THE INPUT
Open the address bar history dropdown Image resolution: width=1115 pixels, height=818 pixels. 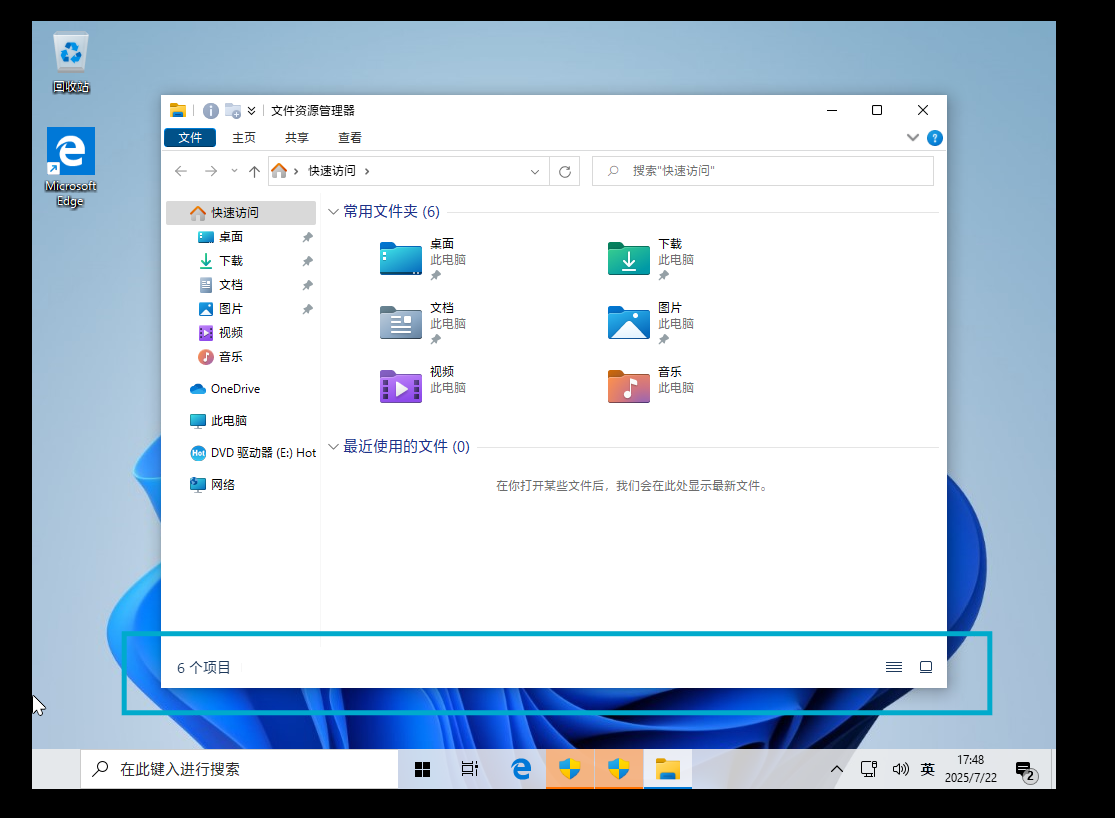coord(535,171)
--
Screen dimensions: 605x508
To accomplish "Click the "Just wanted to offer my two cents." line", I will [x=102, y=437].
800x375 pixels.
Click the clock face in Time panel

WHAT IS NEEDED
Scan the entries above for the line containing "Screen dimensions: 605x508", and copy it and all lines after it exactly, down to and including the line containing "Click the clock face in Time panel".

REPLY TO THE EXERCISE
Screen dimensions: 605x508
To accomplish "Click the "Just wanted to offer my two cents." line", I will [x=102, y=437].
800x375 pixels.
Click the clock face in Time panel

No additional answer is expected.